A partir de um único plano, a África subsariana nos é apresentada com suas ruas de barro, bancas de feiras, tecidos vibrantes e sorrisos largos. É como se encontrássemos na outra margem do Atlântico um novo Brasil. Nesse momento, o curta nos faz perceber que não é preciso falar iorubá para sabermos que também somos filhos daquela terra.

Em algum grau, o curta-metragem de Ana Pi, me lembra Temporada (André Novais, 2018). Sou levada novamente ao filme do André, quando Hélio e Juliana se sentam à beira de um laguinho sujo da periferia que moram. Eles falam sobre suas vidas repetitivas, enquanto questionam sobre o cheiro ruim da água: “Isso aqui, é esgoto, não é?”, pergunta Juliana, ao que Hélio responde: “Mas também é paisagem”. E é a partir da mesma ressignificação, que Ana Pi se apropria da expressão “tão preta que parece azul” e extravasa ao lado daqueles que  conhece a alegria de ser tão preto que a pele brilha.

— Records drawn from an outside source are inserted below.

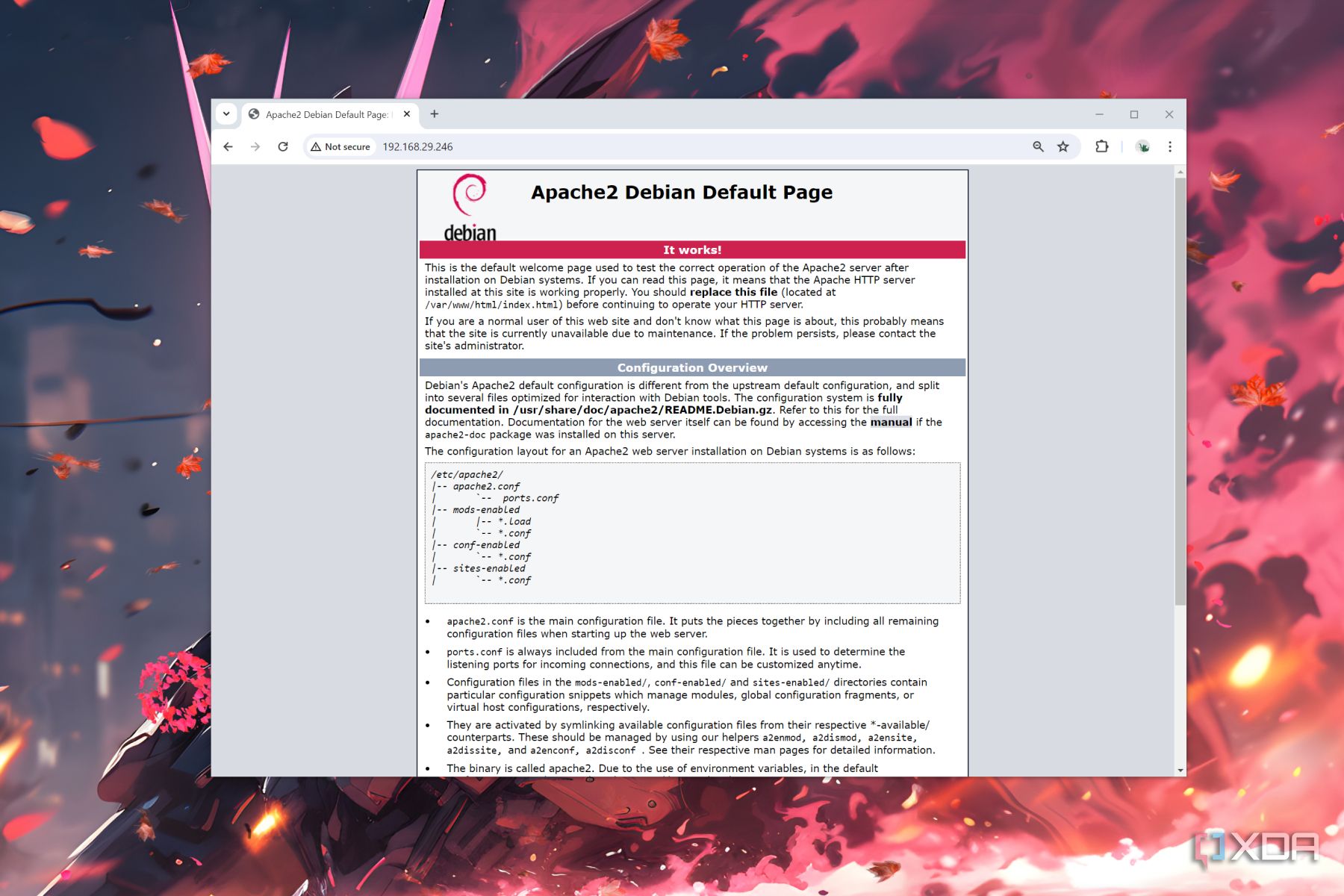This screenshot has height=896, width=1344.
Task: Click the manual documentation link
Action: (891, 423)
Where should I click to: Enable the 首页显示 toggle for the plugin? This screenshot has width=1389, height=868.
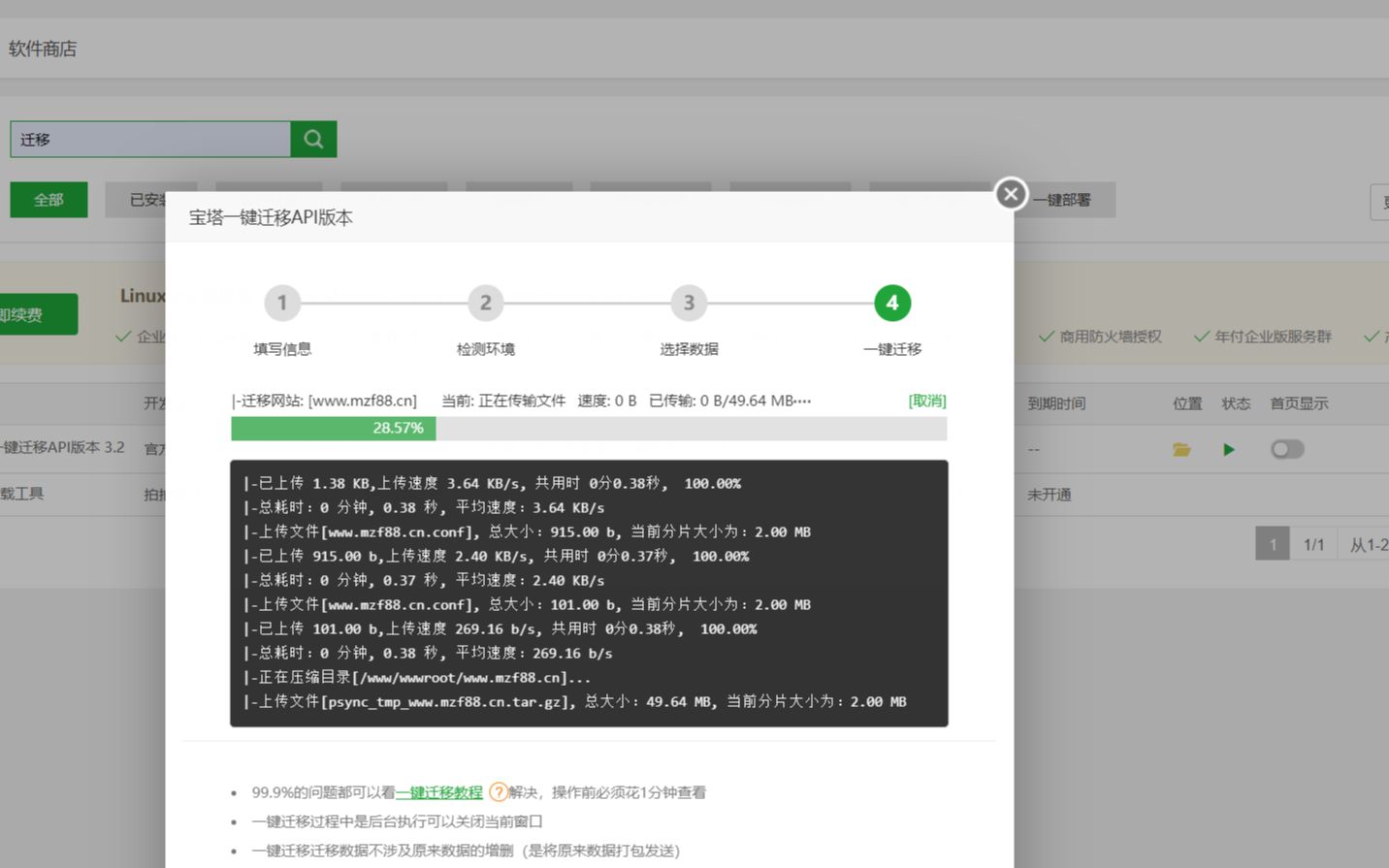[1287, 448]
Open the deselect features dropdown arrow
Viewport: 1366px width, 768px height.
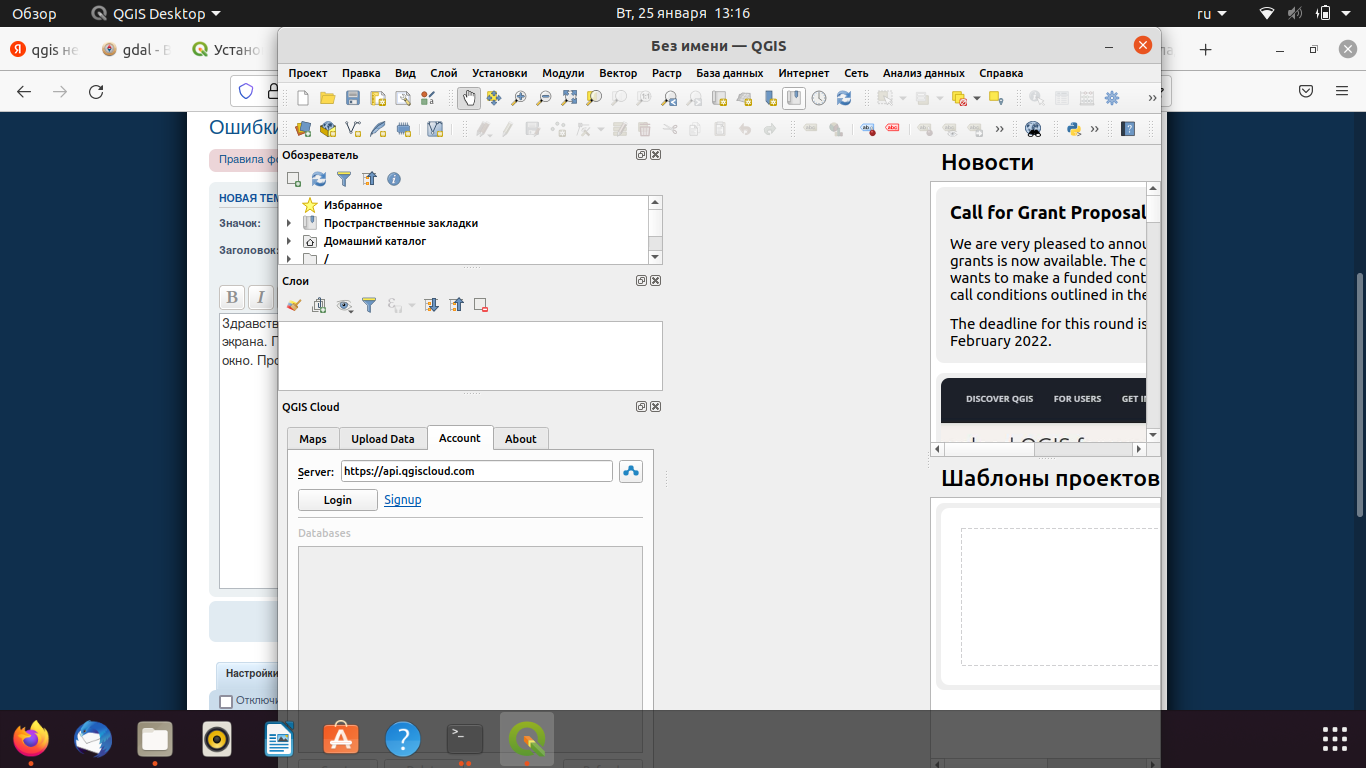click(977, 98)
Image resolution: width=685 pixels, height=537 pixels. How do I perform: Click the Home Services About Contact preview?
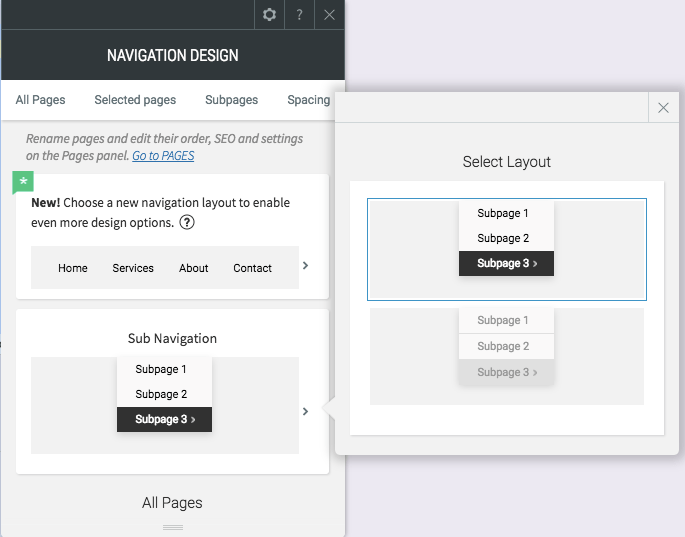165,267
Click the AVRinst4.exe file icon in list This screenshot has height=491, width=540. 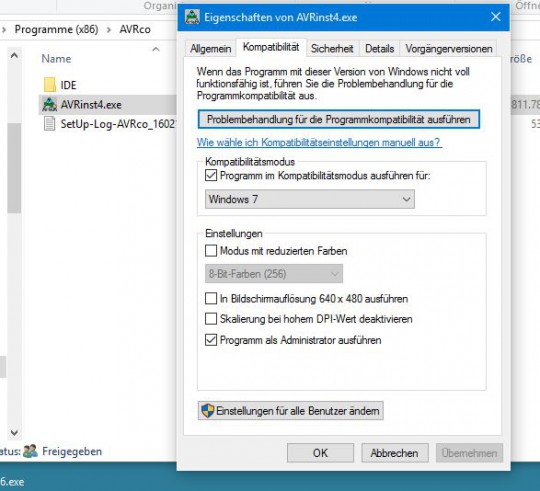coord(50,104)
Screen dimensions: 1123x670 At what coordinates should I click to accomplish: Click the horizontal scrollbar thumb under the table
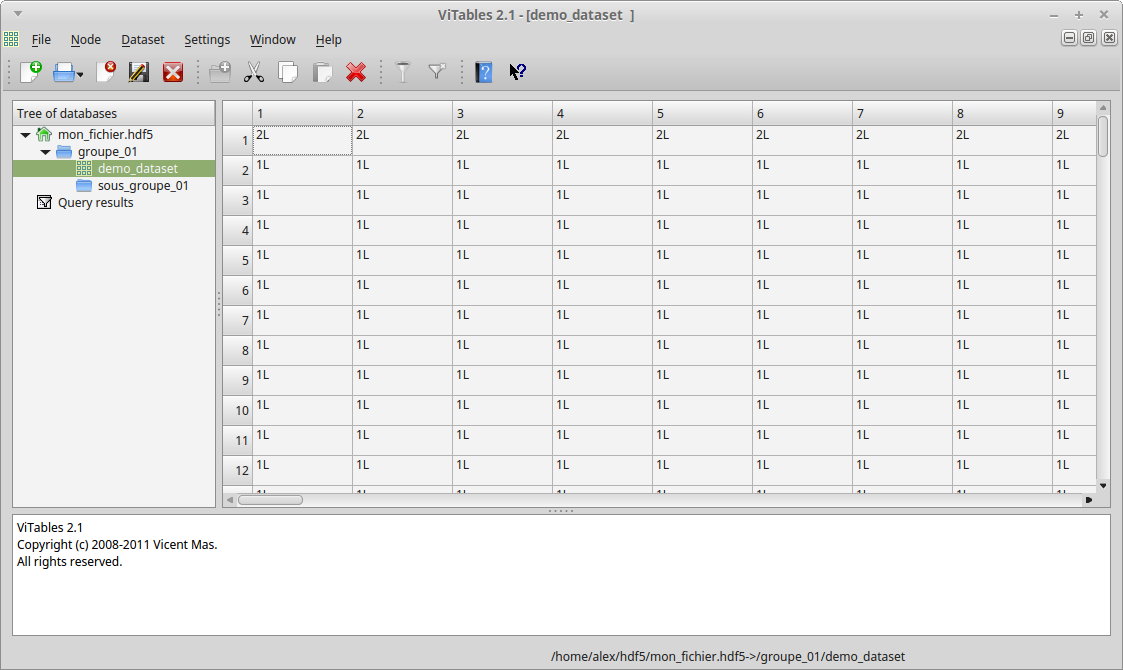(x=270, y=499)
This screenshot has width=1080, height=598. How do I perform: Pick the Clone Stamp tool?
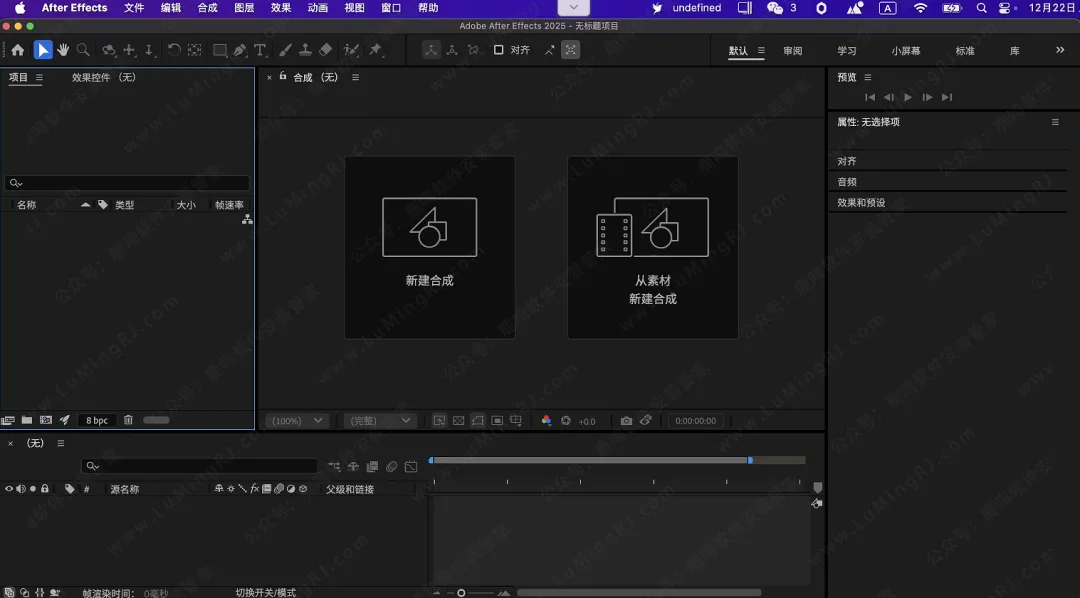[305, 50]
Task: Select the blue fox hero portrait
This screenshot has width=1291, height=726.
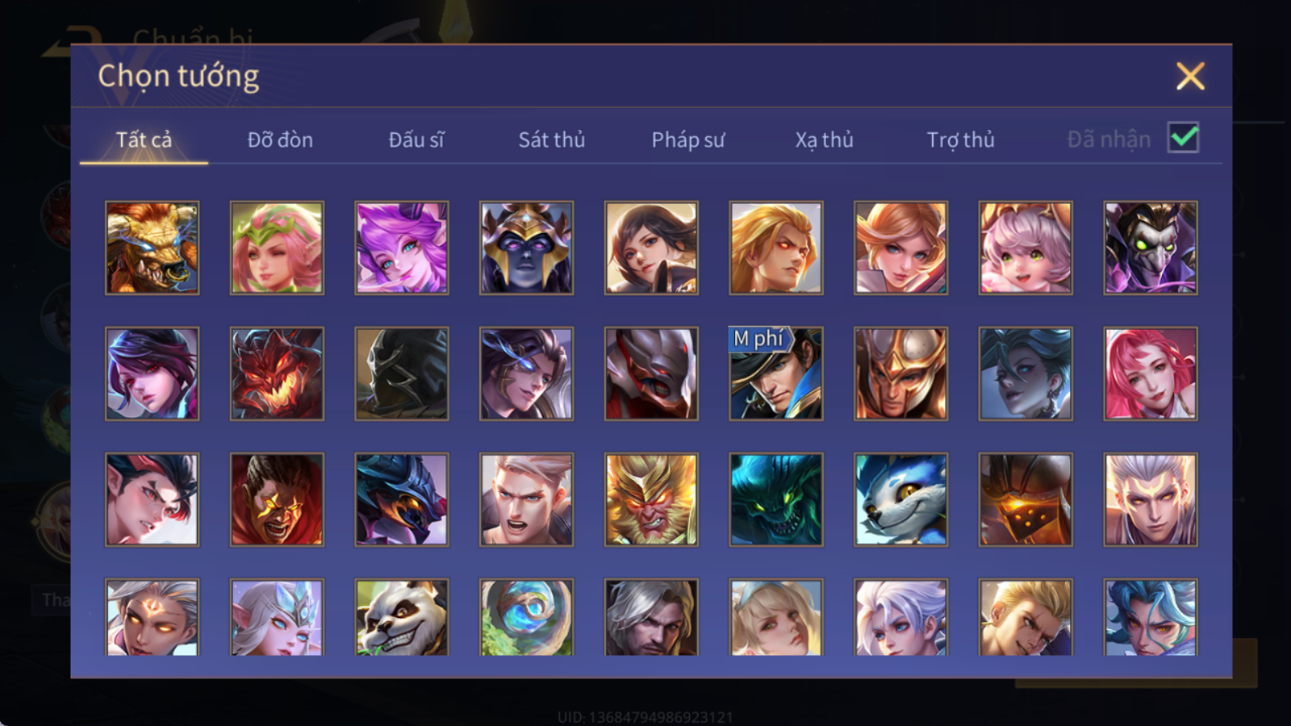Action: pyautogui.click(x=901, y=500)
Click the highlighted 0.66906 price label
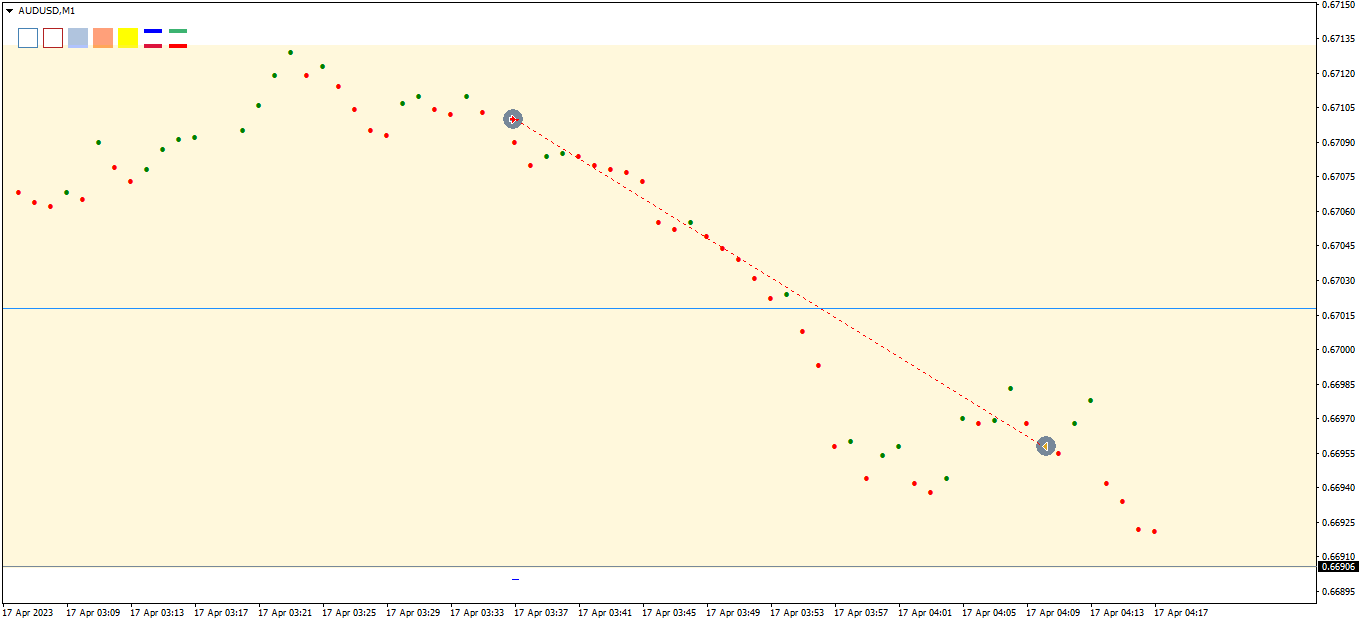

O amarelo-bege das areias africanas dizem bem-vinda filha roubada. Noir blue através das cores  fala de amor, união e resistência silenciosa, sem idealização. É um filme preto retinto feito para ser sentido, ouvido, acolhido, dançado. A sua leitura é independente tanto quanto a liberdade daquela gente que ocupa as ruas de Ruanda, Angola, Benin, Congo. Se procuro definir o porquê de amar Noir Blue, não consigo. Eu o amo justamente por essa indefinição: é filme ou é videodança? É sobre cores ou sobre ausência destas? Por fim, o que não pode ser contestado, é que é um filme sobre chegada.